Мужчина был в коротком габардиновом жакете на молнии, одетом поверх зеленого вязаного пуловера и розовой рубашки. Из-за коричневой фетровой шляпы его голова казалась маленькой, а подбородок — очень острым. Явно немолодой, он обладал лицом без возраста: его гладкую загорелую кожу покрывали потеки грязи, что делало его похожим на маленького мальчика, измученного недавней болезнью, которая заодно наградила его морщинками вокруг глаз. Ему могло быть от тридцати до шестидесяти. Для одного он выглядел слишком старым, для другого — слишком молодым… В общем, с ним явно было что-то не так. Его взгляд быстро перемещался с предмета на предмет, словно он никогда не видел ни настенных календарей с изображением центра Галифакса, ни кресел, не тарелок; как будто он каждую секунду удивлялся и не мог понять, как его сюда занесло.

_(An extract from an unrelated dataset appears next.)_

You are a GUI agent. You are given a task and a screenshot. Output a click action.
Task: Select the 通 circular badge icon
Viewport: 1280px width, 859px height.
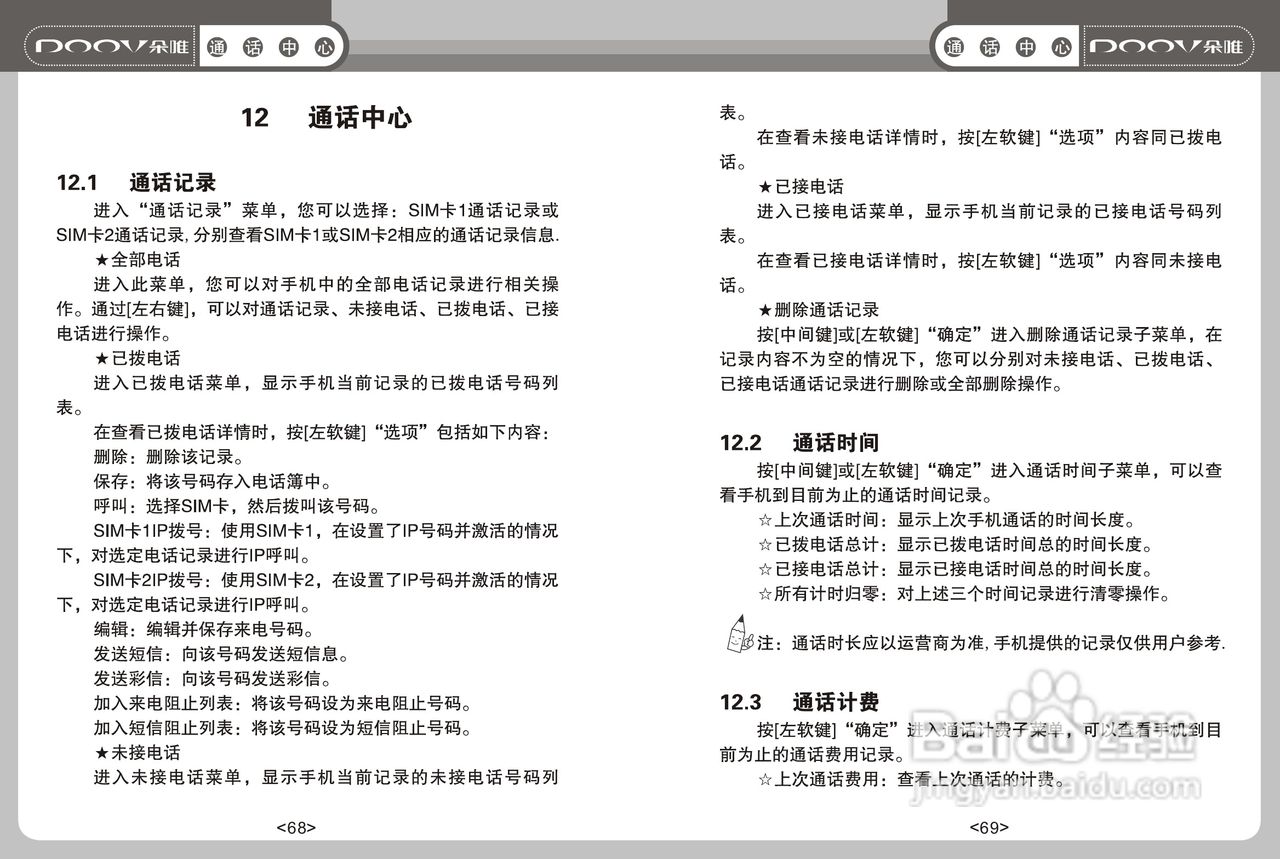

Я представил, как в один прекрасный день он покидает одну из ферм к югу от Бакстона, где ветер носится по Северной Стаффордширской равнине, и люди в поношенной одежде неделями сидят перед сломанным телевизором, слушая, как хлопают ворота. Потом мужчина наклонился к другому столику.
— Завтра случайно не пятница? — мягко спросил он.
— Что, простите? — отозвалась женщина. — Ах, да. Конечно, пятница. Да… — И когда он добавил что-то — слишком тихо, чтобы я мог услышать, — сказала: — Нет, фруктового пирога нет. У них здесь такого не бывает… Никаких фруктовых пирогов, у них такого не бывает.
Она коснулась его одним пальцем.
— Только не здесь.
Склонив голову набок и ловко держа ложку под углом, чтобы видеть дно своей кофейной чашки, она вычерпала оттуда полурастаявший сахар. Одновременно она поглядывала на других клиентов с неким возбужденным удовлетворением, точно эскимос или папуас в старом документальном фильме — застенчиво, зорко, взглядом, который словно говорил: «вам лучше уйти», с тем равнодушием, с каким делается нечто такое, что культурные люди считают недопустимым. Операция была произведена во мгновение ока; она успела даже проглотить сахар и облизнуть ложечку. Закончив, она откинулась на спинку кресла.
— Я подожду, пока принесут еще чая, — пробормотала она. — Я подожду.
Она так и не сняла ни свое пальто в желтую и черную клетку, ни красную вязаную шапочку.
— Хотите кофе? — и видя, что мужчина пристально, с какой-то болезненной рассеянностью разглядывает пейзажи на стенах, добавила: — Эти акварели — те, что на стене… надо приглядеться, чтобы понять, что это акварели. Прелестно.
— Не хочу я никакого кофе.
— А мороженое будете?
— И мороженого не хочу, спасибо. От него в животе холодно.
— Будет лучше, если вы пойдете наверх и посмотрите телевизор. Просто посидите перед ним.
— Почему я должен смотреть телевизор? — спокойно откликнулся мужчина, отводя взгляд от картины, изображающей городской мост под дождем. — Я не хочу ни чая, ни ужина. И завтракать каждое утро тоже не хочу.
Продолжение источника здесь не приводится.